TASK DETAILS
An unchanged copy of all the lines below is expected, and it should contain no pictures.

START EXCERPTED RECORDS

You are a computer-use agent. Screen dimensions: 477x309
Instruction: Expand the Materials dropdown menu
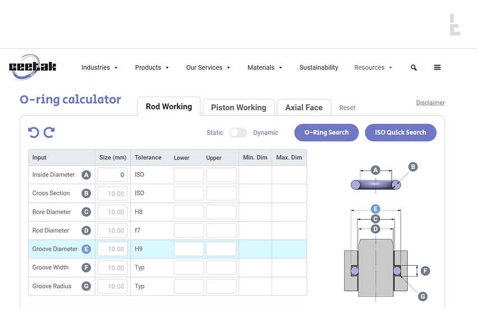[x=264, y=67]
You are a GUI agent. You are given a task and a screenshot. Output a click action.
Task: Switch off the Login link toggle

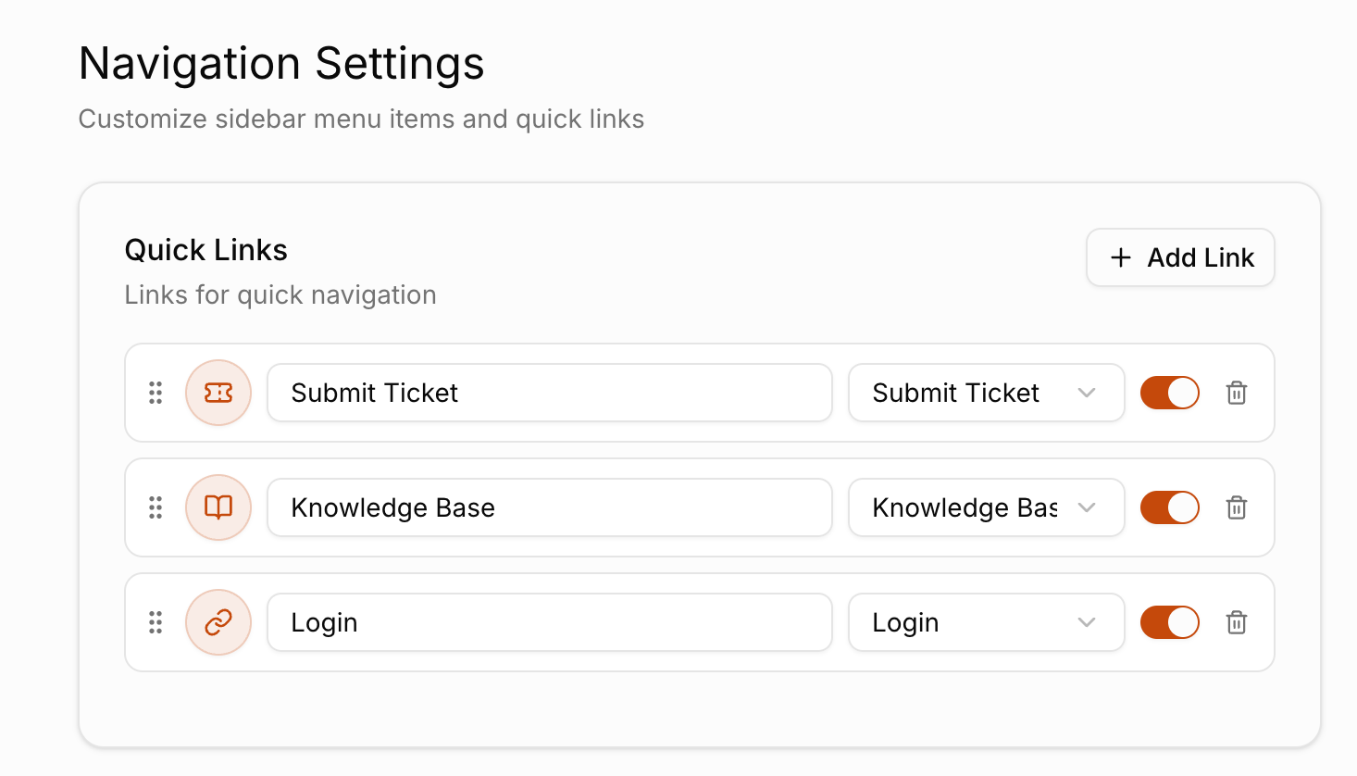click(1170, 622)
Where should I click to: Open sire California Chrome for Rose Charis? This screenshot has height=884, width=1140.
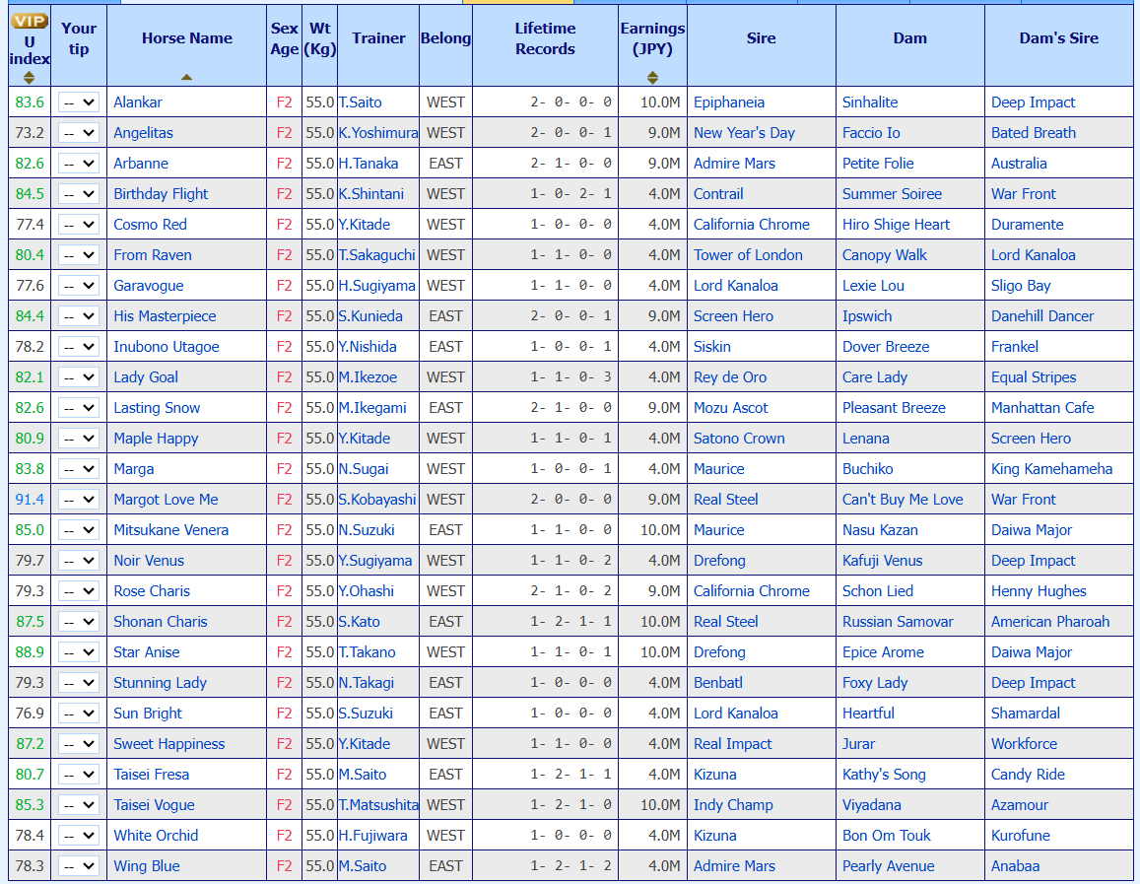click(751, 591)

END EXCERPTED RECORDS

FINAL ANSWER
You are a computer-use agent. Screen dimensions: 477x309
Instruction: Expand the Materials dropdown menu
[x=264, y=67]
You are a GUI agent. You are given a task and a screenshot. Output a click action.
Task: Switch off the Login link toggle

click(1170, 622)
Where should I click to: Open sire California Chrome for Rose Charis? This screenshot has height=884, width=1140.
click(751, 591)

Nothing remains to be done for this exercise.